Jelas sekali, Einstein memilih untuk menjadi seorang agnostik, yang hanya bisa samar-samar melihat ada Realitas Lain di balik semua hukum alam. Bahwa Einstein itu agnostik dan menolak baik posisi ateis maupun posisi teis, dengan sangat tajam dinyatakan olehnya, juga di tempat-tempat lain, demikian:
“Berulangkali aku telah katakan bahwa dalam pendapatku ide tentang suatu Allah personal adalah ide yang kekanak-kanakan. Anda dapat menyebut saya agnostik, tapi saya tidak ikut menghayati semangat tempur dan fanatisme dari orang-orang yang mengaku ateis. Semangat dan fanatisme mereka itu timbul dari keinginan membara dan kepedihan hati untuk melepaskan diri dari belenggu-belenggu indoktrinasi keagamaan yang mereka telah terima sewaktu masih remaja. Saya memilih untuk bersikap rendah hati sejalan dengan kelemahan pemahaman intelektual kita terhadap alam dan hakikat kehidupan kita sendiri.”/5/
Einstein bukan saja menolak ateisme, tetapi juga geram terhadap orang-orang ateis yang sempat diketahuinya. Tulisnya,
“Meskipun terdapat harmoni dalam jagat raya, yang dengan pikiran insaniku yang terbatas dapat kupahami, masih saja ada orang yang berkata bahwa Allah itu tidak ada. Tapi hal yang sungguh-sungguh membuatku marah adalah bahwa mereka mengutip aku untuk menunjang pandangan-pandangan mereka yang seperti itu.”/6/
Bahkan dengan sangat keras, Einstein menulis tentang orang-orang ateis, demikian:
“Orang-orang ateis yang fanatik itu... bak budak-budak yang masih merasa beratnya rantai-rantai yang pernah membelenggu mereka, yang sebetulnya mereka telah lepaskan dan buang setelah berjuang sangat keras. Dalam sakit hati mereka terhadap ‘candu masyarakat’, mereka adalah makhluk-makhluk yang tidak dapat tahan mendengar berbagai musik yang disenandungkan dunia-dunia.”/7/  
Kendatipun Einstein tidak mempercayai suatu Allah personal dalam teisme, dia menyatakan bahwa dia tidak akan pernah berusaha untuk menyerang kepercayaan ini karena
“Aku lebih menyukai kepercayaan teistik ini ketimbang orang melepaskan sama sekali pandangan-pandangan yang transendental.”/8/
Jika minimal ada tiga saintis besar yang menolak ateisme, dan mereka terbuka pada kemungkinan Tuhan itu ada, sudah sepatutnya orang-orang ateis tidak usah gagah-gagahan memproklamirkan ke seluruh dunia ideologi mereka bahwa Tuhan itu tidak ada (Yunani: a-theismos), dan sudah sepatutnya juga orang-orang teis bisa mengikuti jejak-jejak agung tiga saintis besar di atas, dengan belajar sains seluas-luasnya bahkan jika memungkinkan juga menjadi saintis-saintis besar.

Notes

/1/ Richard P. Feynman and Jeffrey Robbins, The Pleasure of Finding Things Out: The Best Short Works of Richard P. Feynman (New York: Basic Books, 1999), hlm. 247.

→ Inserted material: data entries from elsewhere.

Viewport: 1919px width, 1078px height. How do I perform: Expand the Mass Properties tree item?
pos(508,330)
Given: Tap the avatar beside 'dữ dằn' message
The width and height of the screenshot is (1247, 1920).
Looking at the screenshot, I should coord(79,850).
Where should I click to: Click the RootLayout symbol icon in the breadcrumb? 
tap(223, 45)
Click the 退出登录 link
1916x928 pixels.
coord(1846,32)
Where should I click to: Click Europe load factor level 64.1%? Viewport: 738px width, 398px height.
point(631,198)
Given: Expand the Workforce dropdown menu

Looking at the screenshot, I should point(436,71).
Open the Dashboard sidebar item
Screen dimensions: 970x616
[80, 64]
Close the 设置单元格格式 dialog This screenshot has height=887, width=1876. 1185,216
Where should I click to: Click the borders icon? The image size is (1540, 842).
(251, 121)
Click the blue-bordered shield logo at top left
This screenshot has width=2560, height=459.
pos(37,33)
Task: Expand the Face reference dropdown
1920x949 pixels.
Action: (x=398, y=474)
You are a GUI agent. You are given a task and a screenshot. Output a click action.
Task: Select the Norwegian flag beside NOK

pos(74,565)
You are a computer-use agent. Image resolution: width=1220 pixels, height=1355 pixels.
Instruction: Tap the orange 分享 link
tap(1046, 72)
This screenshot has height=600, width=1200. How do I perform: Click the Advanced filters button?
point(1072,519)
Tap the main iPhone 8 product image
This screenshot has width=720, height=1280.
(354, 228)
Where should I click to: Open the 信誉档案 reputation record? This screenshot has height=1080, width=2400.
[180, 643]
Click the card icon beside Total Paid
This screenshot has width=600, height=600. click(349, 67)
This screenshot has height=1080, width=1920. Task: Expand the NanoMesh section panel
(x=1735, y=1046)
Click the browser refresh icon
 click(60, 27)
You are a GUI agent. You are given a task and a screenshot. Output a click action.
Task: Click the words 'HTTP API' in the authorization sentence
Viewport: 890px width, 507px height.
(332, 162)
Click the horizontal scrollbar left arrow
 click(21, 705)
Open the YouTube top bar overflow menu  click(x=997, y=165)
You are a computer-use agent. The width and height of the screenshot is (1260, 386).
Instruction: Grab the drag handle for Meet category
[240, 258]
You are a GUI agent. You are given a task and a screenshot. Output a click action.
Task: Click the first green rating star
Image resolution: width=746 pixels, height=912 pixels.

/2/ Richard P. Feynman and Jeffrey Robbins, The Pleasure of Finding Things Out: The Best Short Works of Richard P. Feynman, hlm. 255.

/3/ Carl Sagan, Broca’s Brain: Reflection of the Romance of Science (New York: Random House, 1974, 1979), hlm. 365. Penekanan dari saya.

/4/ George Sylvester Viereck, Glimpses of the Great (Duckworth, 1930), hlm. 372-373.

/5/ Walter Isaacson, Einstein: His Life and Universe (New York: Simon and Schuster, 2008), hlm. 390.

/6/ Prinz Hubertus zu Löwenstein, Towards the Further Shore (London: Victor Gollancz, 1968), hlm. 156. Lihat juga Walter Isaacson, Einstein: His Life and Universe, hlm. 389. Ronald W. Clark, Einstein: The Life and Times (New York: World Publishing Company, 1971), hlm. 425. Max Jammer, Einstein and Religion: Physics and Theology (Princeton: Princeton University Press, 2002), hlm. 97.

/7/ Max Jammer, Einstein and Religion: Physics and Theology, hlm. 97. Lihat juga Walter Isaacson, “Einstein and Faith”, Time 169: 47, 5 April 2007. Pernyataan Einstein ini disampaikan ke seseorang yang tidak disebutkan namanya olehnya pada 7 Agustus 1941 (lihat Einstein Archive, reel 54-927). Untuk memudahkan anda terfokus pada pandangan Einstein terhadap orang ateis, saya telah memotong bagian-bagian lain dari ucapannya ini yang tidak relevan. 

/8/ Max Jammer, Einstein and Religion: Physics and Theology, hlm. 51.